Hotmail is still Hotmail unfortunately despite any improvements over the years. Hotmail receives all mail mixed together in one window while others separate spam for any you have set as approved into inbox or spam folders. The Fast.FM service is totally free of ads which are deleted automatically before even reaching any of your folders as well as having a better spam reporting option.


----------



## Shane (Mar 14, 2007)

why do you dislike hotmail?

ive used it for ages and never had any problems with it,I get emails usualy in seconds.


----------



## PC eye (Mar 15, 2007)

When Hotmail was used here some years back the amount of incoming spam said it all. Even an account at inbox.com will see spam but sent into a spam folder separate from the inbox. Hotmail always lacked that as well as the free accounts at several ISPs where spam is mixed right in with any valid emails.


----------



## Del (Mar 15, 2007)

ETSA said:


> www.bluebottle.com


Thank you, I'm checking it out right now.



codeman0013 said:


> I'm confused if you use google y cant you use their email even if you dont i use gmail for all my forums its great...
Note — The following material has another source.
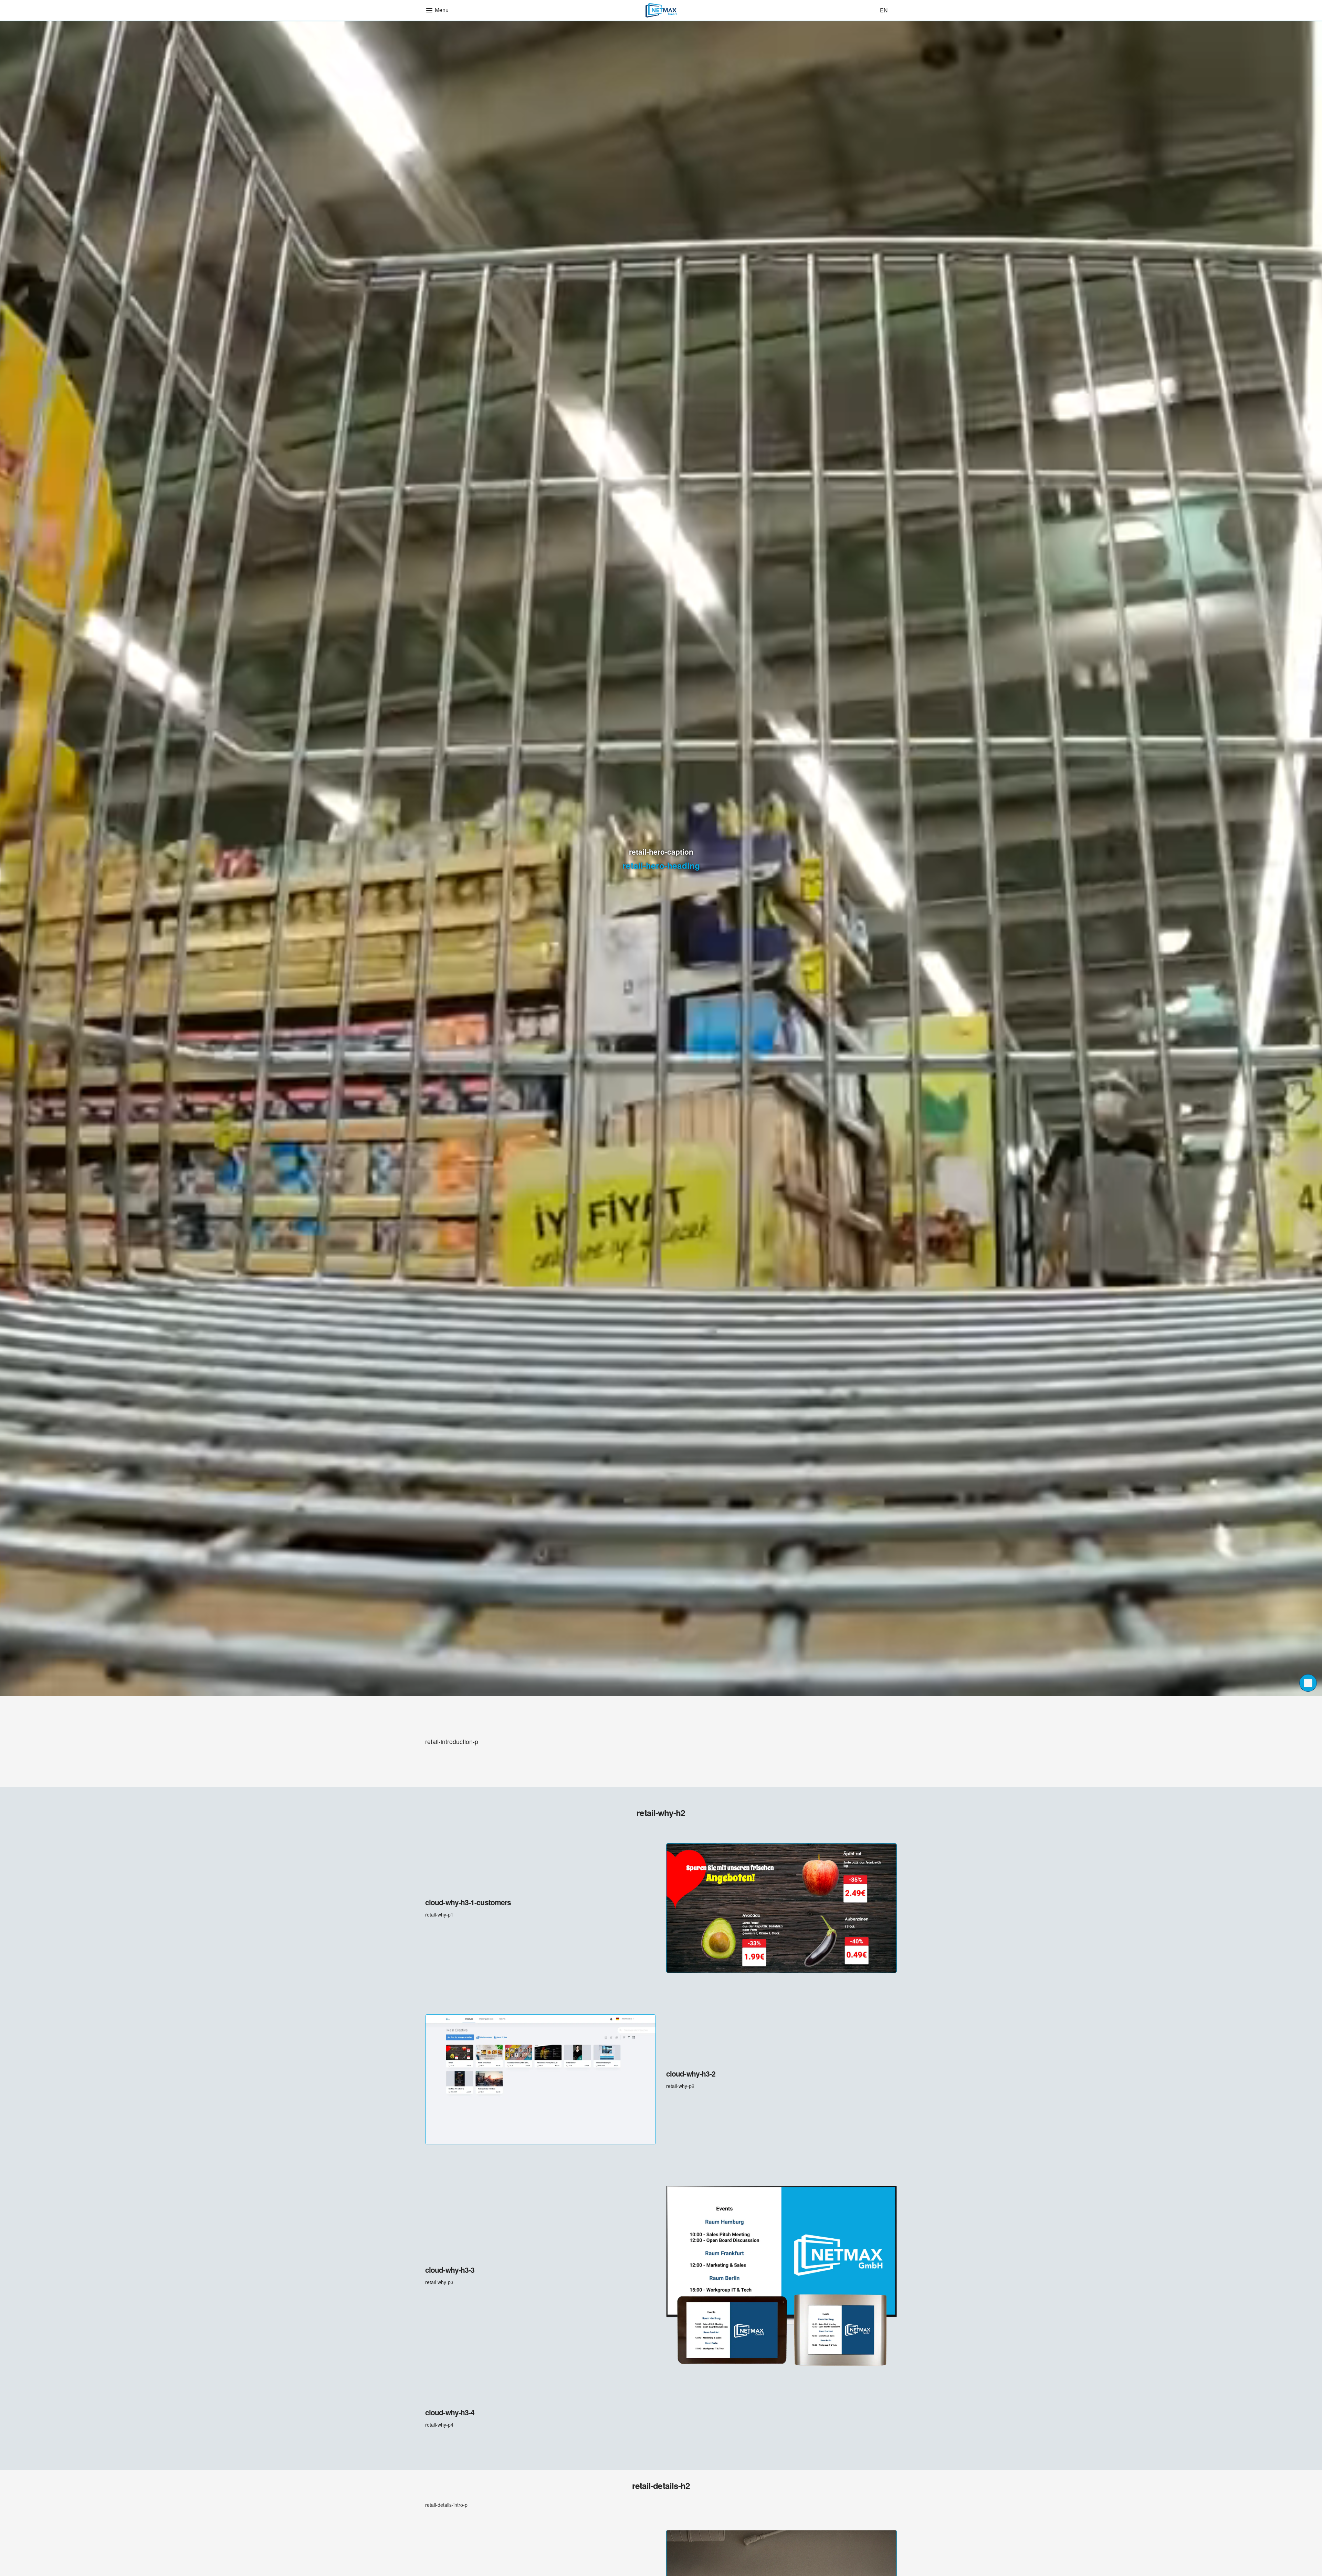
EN (884, 10)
It's spelled "WHY", and my spelling isn't that great, 'i' as a pronoun should be capitolized.
Because ALL search engines collect data on all of your searches, ALL browser e-mail services read you e-mail, automatically. Then at least most of this information is stored on the site's servers. Normally to target ads (automatically) but crackers(illiegal hackers) and governments(with a court battle) can access that information on you. If both your e-mail AND your search info was all in one place instead of two that's really bad, someone could know more about you than your closest friend or parent.



Dropkickmurphys said:


> yeah, i didnt quite understand that, i think Gmail is awesome and what effect would it have with your searches? lol


See above, and if you search while logged in you add a name, not just a computer code or ISP, to the searches.



g4m3rof1337 said:


> And easy and small, myusername@ gmail


I also don't like gmail because I tired to make an account with them. I don't remember what I didn't like about the registration prossess but I do know I didn't used to like YIM(forgot why) when I tried it years later(recently) it still caused big computer problems. So no, I'm not going to try it again. Besides this ISP and Computer often uses Google search and my parents search for some odd stuff, pulus the random stuff I search for.



webbenji said:


> Yeah Gmail is the best, why can't you use it? I don't understand... :S


'Best' is a ****ing opinion, much better written posts (3) were posted before yours adverising gmail. If you guys aren't being paid you should be because you especially sound as if you are. Me not likly gmail is a personal choice, it's you who doesn't understand, it's you who confuses opinion with fact, it's you who needs to stop playing for two seconds and have a discussion that leads to looking something up, like that water isn't wet, or what the definition of 'fact' is compared to the definition of 'opinion'.



PC eye said:


> If you want something besides a Google search the InfoSpace toolbar combines Yahoo, ask.com, and others along with the Google search engine. http://www.infospace.com/home/tbar/ You don't zinged as much with adwares and it comes with a good popup blocker.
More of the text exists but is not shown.